When 12-year-old Devin Graham came into the emergency room at a Wichita, Kan., hospital with his hand nearly torn off by a rope, surgeons there could only amputate. Calls went out to the big medical centers nearby in Kansas City and more than seven hours away in St. Louis, to see if they could save the hand.
The technical hand surgery requires a team of skilled surgeons, an operating room for hours and equipment — all of which experts worry are getting harder to come by. Even for hospitals with the ability, deciding to amass the resources to work though the night on a risky case is not easy.
A physician at St. Louis Children’s Hospital agreed to try. “I wasn’t sure I was going to be able to help him, and I had some trepidation about asking a family to come all the way here and have it be a major disappointment,” said Dr.
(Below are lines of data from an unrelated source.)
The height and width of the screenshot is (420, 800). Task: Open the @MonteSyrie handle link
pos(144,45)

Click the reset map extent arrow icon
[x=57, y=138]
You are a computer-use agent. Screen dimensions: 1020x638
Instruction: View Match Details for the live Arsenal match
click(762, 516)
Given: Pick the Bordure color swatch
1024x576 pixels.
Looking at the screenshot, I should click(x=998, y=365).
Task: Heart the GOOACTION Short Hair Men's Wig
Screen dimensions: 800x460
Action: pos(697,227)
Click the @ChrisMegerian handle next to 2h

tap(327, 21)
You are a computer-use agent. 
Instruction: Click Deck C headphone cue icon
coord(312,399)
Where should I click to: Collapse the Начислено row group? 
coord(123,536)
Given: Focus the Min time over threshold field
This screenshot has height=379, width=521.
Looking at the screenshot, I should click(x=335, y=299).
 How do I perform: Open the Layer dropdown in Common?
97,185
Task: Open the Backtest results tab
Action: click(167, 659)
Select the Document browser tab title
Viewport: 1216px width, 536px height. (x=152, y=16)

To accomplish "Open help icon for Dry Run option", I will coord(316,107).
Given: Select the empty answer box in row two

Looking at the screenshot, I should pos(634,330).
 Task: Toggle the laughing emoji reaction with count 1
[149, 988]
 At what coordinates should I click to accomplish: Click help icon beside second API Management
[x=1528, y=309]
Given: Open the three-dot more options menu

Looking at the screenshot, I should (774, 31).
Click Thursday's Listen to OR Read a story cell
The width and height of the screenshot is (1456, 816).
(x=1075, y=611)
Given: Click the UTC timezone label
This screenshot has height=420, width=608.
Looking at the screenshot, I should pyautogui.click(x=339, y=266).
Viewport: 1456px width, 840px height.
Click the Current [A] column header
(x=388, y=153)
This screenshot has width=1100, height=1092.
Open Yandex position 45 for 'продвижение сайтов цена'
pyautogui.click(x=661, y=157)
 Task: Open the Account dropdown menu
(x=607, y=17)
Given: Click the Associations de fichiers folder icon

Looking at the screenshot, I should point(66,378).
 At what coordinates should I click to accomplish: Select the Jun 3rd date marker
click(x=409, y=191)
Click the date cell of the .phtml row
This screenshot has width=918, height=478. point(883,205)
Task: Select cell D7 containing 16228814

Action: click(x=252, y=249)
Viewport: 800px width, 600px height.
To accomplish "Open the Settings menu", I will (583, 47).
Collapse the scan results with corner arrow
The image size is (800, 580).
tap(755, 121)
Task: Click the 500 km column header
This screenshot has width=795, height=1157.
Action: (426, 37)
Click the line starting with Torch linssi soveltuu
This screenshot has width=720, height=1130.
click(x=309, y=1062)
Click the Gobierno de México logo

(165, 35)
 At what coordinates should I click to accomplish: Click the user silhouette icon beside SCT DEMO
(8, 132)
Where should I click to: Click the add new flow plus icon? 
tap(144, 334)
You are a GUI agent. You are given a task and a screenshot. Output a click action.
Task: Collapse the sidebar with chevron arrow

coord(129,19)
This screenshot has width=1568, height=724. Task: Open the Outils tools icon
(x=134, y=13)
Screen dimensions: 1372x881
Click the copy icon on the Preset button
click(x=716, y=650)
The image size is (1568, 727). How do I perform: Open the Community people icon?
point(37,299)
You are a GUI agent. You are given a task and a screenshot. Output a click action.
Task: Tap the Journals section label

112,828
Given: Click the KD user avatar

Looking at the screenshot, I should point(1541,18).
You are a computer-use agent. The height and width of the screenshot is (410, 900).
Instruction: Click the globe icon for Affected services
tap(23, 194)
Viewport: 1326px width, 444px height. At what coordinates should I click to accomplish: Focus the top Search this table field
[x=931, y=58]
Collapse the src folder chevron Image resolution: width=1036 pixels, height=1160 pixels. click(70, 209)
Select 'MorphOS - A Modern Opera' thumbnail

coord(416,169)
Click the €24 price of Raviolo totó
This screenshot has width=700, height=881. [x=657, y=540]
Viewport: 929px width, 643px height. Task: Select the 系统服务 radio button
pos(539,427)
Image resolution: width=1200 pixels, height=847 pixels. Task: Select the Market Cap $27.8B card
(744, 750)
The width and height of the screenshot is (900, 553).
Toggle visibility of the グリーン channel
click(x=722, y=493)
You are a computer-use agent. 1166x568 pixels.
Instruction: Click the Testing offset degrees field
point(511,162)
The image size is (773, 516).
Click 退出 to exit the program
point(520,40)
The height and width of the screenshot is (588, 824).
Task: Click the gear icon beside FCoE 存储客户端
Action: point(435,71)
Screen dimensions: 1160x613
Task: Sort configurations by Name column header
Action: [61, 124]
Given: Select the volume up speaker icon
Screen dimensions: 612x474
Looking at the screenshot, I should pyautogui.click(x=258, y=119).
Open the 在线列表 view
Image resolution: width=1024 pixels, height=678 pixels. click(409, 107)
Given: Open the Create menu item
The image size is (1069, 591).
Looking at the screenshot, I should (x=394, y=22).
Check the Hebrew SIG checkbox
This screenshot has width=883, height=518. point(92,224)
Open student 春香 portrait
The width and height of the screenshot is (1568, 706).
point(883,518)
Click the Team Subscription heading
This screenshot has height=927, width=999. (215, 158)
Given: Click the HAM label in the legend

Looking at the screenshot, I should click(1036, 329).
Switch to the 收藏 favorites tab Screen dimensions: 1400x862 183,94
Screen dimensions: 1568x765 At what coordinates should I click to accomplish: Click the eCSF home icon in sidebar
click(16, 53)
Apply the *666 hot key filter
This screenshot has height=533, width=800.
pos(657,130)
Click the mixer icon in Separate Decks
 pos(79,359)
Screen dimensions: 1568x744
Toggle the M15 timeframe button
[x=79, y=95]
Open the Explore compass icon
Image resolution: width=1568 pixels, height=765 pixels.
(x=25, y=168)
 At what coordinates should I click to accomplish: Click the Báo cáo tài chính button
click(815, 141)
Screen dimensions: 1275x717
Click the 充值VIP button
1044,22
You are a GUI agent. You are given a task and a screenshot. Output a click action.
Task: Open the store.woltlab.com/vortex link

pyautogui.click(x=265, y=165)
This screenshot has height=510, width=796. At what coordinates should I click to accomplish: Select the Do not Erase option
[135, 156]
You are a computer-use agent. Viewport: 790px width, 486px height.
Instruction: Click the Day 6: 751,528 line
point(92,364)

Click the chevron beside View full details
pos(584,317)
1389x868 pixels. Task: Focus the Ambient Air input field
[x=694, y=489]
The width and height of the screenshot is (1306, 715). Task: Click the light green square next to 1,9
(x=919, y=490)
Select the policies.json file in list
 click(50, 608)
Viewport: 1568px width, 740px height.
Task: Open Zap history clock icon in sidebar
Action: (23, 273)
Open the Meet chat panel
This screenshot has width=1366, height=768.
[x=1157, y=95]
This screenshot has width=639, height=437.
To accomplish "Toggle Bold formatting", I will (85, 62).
Charles Goldfarb, an orthopedic surgeon. “But I also think as a 12-year-old, he has deserved every chance to try and save his hand.”
Looking at pictures, Goldfarb could see Devin’s fingers were cold and white, making it likely that the veins and arteries going to and from them were severed.
Repair was going to be especially tricky, he said, because the rope caused a “wide zone” of trauma across the middle of Devin’s hand, unlike the more precise and typical injury from a sharp object. Children’s hands are also smaller, adding to the challenge.
A 50-50 chance of success. That’s what Devin’s mom, Marla Graham, said she was given. But odds have never been in the Grahams’ favor. Seems they are always flipping a double-sided coin.